» **RECORDS SHOWN**
#####

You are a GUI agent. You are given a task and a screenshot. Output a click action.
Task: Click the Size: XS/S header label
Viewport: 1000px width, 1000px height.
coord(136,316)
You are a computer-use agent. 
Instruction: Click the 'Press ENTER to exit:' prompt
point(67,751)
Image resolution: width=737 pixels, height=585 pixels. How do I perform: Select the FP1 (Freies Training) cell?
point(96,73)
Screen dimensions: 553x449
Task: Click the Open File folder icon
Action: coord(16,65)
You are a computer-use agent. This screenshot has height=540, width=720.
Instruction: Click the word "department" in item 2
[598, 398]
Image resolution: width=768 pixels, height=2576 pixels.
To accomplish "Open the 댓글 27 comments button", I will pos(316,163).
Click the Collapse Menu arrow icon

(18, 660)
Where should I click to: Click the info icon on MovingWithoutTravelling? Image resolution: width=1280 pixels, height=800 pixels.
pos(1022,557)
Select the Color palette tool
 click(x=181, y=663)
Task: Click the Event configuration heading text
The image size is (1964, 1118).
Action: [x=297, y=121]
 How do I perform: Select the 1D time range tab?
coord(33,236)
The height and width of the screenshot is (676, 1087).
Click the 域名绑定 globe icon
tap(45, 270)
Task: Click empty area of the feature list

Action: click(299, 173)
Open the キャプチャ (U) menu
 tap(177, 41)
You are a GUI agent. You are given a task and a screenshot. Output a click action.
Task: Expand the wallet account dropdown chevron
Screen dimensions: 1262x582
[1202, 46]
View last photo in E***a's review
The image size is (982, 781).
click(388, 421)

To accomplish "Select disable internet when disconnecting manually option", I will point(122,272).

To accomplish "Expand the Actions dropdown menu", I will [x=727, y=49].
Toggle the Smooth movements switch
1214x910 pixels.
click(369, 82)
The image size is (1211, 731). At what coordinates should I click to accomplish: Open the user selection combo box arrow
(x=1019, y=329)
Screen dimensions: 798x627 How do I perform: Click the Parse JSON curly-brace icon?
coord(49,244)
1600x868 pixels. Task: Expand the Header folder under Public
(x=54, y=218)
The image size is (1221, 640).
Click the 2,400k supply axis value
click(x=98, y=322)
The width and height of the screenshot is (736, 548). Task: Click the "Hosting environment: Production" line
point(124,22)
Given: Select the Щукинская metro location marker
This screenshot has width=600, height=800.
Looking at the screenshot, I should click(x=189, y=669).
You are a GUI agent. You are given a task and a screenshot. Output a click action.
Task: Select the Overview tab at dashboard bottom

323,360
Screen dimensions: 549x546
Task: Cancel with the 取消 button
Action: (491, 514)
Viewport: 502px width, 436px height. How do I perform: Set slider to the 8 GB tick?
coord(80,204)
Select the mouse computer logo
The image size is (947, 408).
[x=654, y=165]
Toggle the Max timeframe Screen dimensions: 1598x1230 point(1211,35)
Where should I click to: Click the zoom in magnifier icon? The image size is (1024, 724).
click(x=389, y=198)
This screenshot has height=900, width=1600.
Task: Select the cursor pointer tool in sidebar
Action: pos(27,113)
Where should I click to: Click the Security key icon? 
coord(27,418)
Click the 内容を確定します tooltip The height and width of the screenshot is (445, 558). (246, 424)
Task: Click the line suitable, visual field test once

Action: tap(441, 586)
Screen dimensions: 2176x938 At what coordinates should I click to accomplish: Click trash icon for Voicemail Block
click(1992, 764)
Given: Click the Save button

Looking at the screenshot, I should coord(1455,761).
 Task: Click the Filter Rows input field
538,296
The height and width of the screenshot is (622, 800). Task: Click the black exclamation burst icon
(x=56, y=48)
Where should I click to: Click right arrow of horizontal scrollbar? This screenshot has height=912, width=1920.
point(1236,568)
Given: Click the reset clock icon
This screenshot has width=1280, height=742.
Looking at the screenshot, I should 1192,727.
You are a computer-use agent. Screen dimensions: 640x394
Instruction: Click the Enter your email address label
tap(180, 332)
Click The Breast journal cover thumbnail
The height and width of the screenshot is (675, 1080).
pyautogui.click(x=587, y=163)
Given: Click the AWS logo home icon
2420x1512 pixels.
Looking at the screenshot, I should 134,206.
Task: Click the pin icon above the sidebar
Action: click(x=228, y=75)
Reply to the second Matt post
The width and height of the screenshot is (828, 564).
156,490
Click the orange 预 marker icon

#####

» **WORK INSTRUCTION**
Please reply with an exact copy of the lines above, starting at the first and ending at the line that holds "You are a computer-use agent. This".

» **EXPECTED ANSWER**
You are a GUI agent. You are given a task and a screenshot. Output a click action.
Task: Click the Size: XS/S header label
Viewport: 1000px width, 1000px height.
coord(136,316)
You are a computer-use agent. 
Instruction: Click the 'Press ENTER to exit:' prompt
point(67,751)
Image resolution: width=737 pixels, height=585 pixels. How do I perform: Select the FP1 (Freies Training) cell?
point(96,73)
Screen dimensions: 553x449
Task: Click the Open File folder icon
Action: coord(16,65)
You are a computer-use agent. This screenshot has height=540, width=720.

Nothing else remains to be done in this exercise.